WHAT YOU WILL DO: Which lines in the records below include the word "computer"? Report each of them in full.

Content starts

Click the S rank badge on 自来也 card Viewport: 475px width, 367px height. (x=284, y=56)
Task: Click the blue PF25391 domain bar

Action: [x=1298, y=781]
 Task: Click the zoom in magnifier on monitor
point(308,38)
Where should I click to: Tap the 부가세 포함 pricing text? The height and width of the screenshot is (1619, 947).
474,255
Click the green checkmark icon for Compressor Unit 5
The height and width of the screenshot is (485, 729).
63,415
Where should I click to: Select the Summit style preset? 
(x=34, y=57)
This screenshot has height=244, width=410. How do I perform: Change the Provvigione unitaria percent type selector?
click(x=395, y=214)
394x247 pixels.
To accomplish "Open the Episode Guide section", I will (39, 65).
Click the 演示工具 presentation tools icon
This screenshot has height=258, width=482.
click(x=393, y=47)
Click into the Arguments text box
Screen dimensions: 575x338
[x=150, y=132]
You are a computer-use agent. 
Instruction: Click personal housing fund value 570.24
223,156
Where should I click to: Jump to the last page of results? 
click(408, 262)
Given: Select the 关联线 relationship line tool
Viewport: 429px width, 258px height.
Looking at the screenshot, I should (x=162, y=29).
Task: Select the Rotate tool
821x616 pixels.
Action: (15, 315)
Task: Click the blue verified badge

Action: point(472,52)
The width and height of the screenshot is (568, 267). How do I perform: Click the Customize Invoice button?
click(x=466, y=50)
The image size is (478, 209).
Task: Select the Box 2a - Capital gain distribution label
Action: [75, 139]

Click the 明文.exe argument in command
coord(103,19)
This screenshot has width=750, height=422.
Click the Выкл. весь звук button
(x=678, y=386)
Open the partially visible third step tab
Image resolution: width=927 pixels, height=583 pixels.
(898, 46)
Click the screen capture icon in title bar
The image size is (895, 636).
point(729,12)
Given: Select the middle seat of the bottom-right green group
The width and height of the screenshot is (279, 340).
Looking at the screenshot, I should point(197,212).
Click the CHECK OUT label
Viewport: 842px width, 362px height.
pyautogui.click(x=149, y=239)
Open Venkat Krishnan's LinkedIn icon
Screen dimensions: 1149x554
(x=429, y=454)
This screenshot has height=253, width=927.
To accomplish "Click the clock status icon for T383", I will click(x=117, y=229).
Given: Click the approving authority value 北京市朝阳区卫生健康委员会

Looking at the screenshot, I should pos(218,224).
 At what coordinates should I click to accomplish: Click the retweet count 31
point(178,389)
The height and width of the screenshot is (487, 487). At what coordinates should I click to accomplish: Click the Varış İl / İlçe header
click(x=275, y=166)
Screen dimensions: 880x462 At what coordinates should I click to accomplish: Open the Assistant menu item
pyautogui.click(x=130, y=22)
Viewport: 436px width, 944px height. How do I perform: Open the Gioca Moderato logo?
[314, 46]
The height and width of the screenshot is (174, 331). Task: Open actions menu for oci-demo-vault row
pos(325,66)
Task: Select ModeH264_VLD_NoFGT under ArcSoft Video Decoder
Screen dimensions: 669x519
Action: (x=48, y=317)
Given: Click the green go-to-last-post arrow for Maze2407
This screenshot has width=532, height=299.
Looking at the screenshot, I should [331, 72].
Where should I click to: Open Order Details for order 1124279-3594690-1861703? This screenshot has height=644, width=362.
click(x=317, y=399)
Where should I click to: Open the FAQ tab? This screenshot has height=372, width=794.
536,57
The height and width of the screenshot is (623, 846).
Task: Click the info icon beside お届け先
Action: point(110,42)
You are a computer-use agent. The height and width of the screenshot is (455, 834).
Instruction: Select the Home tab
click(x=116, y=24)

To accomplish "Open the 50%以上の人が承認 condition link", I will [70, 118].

Content ends

EXERCISE OUTPUT:
You are a computer-use agent. 
You are a computer-use agent. The height and width of the screenshot is (455, 834).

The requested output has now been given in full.